▶ **EXERCISE AIM**
Search the listing below for the word "computer" and copy each line where it appears.

▶ **EXERCISE DATA**
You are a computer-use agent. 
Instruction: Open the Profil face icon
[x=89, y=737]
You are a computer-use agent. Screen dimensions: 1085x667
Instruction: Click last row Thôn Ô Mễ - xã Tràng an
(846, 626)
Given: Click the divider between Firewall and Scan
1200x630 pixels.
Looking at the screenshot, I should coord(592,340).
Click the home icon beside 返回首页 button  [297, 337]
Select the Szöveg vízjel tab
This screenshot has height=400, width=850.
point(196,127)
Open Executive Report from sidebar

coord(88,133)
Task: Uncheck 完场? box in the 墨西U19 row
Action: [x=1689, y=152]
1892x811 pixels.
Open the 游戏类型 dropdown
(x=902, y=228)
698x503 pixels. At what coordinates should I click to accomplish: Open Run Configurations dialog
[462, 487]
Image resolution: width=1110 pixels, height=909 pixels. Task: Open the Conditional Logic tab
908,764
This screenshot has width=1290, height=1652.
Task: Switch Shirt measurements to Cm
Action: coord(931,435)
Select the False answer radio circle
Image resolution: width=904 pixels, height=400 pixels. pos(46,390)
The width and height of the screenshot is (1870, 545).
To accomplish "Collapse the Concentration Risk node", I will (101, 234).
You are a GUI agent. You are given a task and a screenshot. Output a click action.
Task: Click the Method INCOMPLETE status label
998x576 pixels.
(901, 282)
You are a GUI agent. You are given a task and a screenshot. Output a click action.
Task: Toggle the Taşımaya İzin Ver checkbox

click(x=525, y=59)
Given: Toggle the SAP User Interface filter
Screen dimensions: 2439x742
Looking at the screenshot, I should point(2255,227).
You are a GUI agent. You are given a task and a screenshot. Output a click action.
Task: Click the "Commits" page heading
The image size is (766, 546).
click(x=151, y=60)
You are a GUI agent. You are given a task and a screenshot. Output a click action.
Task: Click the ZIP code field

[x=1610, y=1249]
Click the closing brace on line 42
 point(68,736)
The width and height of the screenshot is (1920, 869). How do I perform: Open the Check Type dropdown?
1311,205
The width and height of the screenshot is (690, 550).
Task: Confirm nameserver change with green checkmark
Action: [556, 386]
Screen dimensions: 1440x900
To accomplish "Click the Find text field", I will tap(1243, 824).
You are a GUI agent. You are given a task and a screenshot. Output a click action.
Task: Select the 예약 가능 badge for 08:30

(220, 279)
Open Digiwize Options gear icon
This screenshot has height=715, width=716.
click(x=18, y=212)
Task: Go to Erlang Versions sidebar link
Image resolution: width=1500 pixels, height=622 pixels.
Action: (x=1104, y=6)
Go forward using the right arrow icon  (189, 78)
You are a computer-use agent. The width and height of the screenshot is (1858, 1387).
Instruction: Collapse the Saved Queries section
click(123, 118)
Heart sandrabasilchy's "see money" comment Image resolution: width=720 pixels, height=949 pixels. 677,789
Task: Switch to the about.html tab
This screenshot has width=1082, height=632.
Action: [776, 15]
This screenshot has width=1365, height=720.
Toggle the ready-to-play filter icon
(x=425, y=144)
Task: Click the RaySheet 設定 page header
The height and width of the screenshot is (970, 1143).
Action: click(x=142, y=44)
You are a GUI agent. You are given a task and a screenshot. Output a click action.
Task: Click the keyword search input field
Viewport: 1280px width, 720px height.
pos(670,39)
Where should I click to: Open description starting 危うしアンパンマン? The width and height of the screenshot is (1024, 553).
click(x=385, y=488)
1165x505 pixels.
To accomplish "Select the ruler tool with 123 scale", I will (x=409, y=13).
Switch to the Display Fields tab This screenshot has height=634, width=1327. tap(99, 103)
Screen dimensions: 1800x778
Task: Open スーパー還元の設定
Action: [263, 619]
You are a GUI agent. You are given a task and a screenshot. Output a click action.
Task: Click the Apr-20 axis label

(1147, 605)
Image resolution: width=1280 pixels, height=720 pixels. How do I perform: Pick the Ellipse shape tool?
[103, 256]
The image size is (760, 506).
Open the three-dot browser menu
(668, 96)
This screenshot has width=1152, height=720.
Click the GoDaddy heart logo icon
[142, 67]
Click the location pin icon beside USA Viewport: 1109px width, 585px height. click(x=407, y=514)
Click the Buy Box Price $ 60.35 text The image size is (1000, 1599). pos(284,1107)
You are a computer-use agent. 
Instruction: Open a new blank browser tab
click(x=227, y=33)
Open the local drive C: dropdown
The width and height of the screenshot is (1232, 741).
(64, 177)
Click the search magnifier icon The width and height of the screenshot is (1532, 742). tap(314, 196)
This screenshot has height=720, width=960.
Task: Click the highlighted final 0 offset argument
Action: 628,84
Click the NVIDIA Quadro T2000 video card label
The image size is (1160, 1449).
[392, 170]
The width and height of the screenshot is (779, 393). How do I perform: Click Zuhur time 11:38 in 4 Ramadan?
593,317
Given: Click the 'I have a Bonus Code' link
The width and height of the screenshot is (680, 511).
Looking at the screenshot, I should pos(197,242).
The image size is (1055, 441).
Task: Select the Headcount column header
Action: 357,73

▶ **TASK OUTPUT**
You are a computer-use agent. 
You are a computer-use agent. Screen dimensions: 1085x667
You are a computer-use agent. The width and height of the screenshot is (1858, 1387).
You are a computer-use agent. 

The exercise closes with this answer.